● 課題
お盆について書かれた本文の続きを、最後の文のあとから書いてください。

● 本文
↓↓↓

少し前のことだけれど。
大学の後輩であるTくんが、日記にお盆について書いていた。
彼が厚木にあるという実家で過ごした、お盆の風景のこと。


お盆のはじめには迎え火、お盆の終わりには送り火をたく。
きゅうりや茄子に割り箸刺して、馬に見立ててたりする。
ご近所の家の門先にも、藁を焚いた跡が残っている。


そんな話。


Tくんの実家は、彼の言葉を借りれば〝日本の文化的な行事を必ずやる家〟だそうなのだけれど。
そういう季節の行事ごとを大切にとりおこなう家を、私はとても好もしいと思う。


そして彼はとてもきちんとした男のひとだ。
もちろん友だちに見せる顔と私に見せる顔は違うし、友だちたちとは男の子らしい数々のこともたくさんしているそうだけれど。

↑↑↑

保存された記録:
↓↓↓

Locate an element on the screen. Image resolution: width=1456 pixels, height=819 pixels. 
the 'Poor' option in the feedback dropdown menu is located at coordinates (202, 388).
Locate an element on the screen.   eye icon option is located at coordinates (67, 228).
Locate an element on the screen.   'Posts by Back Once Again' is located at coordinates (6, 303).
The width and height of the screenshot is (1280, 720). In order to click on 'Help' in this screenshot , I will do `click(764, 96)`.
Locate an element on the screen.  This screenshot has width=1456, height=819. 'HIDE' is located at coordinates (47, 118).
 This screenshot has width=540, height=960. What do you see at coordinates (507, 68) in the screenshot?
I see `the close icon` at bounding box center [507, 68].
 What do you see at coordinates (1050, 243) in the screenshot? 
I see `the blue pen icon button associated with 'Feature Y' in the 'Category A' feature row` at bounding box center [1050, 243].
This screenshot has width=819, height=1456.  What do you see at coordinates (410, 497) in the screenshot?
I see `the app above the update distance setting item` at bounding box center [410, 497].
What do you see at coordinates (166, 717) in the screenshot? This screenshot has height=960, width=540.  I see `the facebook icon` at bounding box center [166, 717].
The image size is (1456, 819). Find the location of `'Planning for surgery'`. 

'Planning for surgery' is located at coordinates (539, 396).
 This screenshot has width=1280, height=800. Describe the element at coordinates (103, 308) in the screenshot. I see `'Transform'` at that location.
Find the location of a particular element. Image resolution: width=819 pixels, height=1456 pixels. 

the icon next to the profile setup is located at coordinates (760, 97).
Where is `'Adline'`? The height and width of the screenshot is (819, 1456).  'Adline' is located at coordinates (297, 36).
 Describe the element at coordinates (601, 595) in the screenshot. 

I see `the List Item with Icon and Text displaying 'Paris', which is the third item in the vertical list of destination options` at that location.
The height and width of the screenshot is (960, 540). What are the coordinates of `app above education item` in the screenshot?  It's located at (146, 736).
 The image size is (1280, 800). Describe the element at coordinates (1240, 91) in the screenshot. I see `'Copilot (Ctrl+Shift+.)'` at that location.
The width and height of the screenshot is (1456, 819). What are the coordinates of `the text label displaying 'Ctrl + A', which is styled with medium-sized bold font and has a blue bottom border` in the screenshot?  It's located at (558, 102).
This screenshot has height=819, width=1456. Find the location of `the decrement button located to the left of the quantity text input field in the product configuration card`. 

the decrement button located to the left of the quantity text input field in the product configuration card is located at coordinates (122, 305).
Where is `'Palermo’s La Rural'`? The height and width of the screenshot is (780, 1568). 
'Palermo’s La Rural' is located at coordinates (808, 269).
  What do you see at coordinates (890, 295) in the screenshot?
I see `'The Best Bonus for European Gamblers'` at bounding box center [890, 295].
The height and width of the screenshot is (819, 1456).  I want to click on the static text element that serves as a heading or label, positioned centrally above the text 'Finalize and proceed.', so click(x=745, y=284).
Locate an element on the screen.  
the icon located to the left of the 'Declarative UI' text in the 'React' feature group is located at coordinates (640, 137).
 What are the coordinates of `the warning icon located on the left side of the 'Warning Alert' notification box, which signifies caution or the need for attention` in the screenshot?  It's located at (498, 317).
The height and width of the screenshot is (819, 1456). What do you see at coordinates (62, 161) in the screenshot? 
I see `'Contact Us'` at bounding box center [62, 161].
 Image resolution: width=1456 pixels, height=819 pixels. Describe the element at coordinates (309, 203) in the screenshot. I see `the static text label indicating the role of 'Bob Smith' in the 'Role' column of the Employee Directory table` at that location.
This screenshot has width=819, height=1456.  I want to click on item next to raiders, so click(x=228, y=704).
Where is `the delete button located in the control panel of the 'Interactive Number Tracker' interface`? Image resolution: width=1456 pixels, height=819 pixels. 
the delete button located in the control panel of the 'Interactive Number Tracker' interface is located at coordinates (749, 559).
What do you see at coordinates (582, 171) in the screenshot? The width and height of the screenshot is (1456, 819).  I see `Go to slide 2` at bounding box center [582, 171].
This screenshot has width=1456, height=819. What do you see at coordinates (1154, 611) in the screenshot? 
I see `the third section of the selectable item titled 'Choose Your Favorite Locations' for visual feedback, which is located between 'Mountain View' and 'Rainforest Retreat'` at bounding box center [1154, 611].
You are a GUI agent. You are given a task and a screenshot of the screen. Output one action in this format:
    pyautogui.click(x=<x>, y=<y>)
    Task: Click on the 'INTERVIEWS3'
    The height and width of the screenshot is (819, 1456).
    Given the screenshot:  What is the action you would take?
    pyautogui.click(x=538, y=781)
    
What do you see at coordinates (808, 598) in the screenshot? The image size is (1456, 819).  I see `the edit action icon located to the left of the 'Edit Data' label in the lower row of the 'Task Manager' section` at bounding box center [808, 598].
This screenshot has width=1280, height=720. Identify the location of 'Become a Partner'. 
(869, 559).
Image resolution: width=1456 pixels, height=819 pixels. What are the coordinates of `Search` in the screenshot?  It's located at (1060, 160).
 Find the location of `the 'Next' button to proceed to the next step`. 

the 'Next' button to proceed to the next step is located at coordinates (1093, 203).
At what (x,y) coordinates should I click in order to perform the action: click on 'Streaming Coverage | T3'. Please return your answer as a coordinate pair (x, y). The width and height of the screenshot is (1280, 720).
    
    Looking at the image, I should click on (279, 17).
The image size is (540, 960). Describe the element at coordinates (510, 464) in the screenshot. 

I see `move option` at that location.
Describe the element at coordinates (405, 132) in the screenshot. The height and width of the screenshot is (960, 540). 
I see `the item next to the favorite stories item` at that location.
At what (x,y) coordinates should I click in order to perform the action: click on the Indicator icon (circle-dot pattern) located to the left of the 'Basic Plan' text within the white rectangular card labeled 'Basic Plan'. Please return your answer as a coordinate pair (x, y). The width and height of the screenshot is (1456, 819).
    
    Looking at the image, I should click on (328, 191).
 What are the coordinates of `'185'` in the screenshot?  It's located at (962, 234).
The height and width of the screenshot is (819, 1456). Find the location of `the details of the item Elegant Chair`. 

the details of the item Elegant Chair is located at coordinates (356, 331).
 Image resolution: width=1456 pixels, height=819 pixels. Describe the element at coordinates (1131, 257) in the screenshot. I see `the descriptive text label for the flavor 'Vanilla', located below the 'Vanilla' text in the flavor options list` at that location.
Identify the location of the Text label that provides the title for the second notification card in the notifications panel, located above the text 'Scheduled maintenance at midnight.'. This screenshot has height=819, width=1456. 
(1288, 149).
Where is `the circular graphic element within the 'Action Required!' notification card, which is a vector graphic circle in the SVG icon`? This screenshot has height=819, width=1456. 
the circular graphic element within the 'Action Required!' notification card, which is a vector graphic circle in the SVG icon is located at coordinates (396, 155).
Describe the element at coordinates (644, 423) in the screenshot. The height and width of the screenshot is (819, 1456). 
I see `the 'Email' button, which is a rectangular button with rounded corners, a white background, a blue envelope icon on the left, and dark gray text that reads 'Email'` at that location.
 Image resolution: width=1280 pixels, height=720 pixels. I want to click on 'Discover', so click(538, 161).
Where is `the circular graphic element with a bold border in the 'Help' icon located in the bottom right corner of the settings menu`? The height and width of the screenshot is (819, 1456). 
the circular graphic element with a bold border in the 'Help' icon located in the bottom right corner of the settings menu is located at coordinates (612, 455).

↑↑↑

● 課題の出力
でも根底にある揺るがないものや、ひとに対するやさしさや、正当な振る舞いは。
やっぱりそういう家で育ったからなのだなあと。
彼の話を聞いていても思うことが多い。


お盆の風景について。


私の実家がある長野の小さな村では。
迎え盆と送り盆には、それぞれカンバと呼ばれる白樺の樹皮を乾燥させたものを門先で焚き。

ご先祖さまを迎え、そして送り出す。


ご先祖さまが道に迷わないようにと焚く迎え火は。
なるべく早い時間に焚く。
そしてご先祖さまが帰る道を照らすための送り火は。
なるべく遅い時間に焚く。


どうして?と幼い日に聞いた私に。
ご先祖さまには、なるべく長い時間、家にいていただくものなんだよと。
カンバを燃やしながら母が教えてくれた。


そうして。ご先祖さまが帰ってきているお盆の間は。
たくさんの提灯を一晩中灯しておく。


ふだんはしまわれている大きくてきれいな提灯のあかり。

お仏壇の前に鎮座する大きなお皿に盛られた夏の果物。

たゆたう線香のけむり。家々の前の小さな炎。


それが私の、お盆と夏の風景だ。


先日行った西表の島で。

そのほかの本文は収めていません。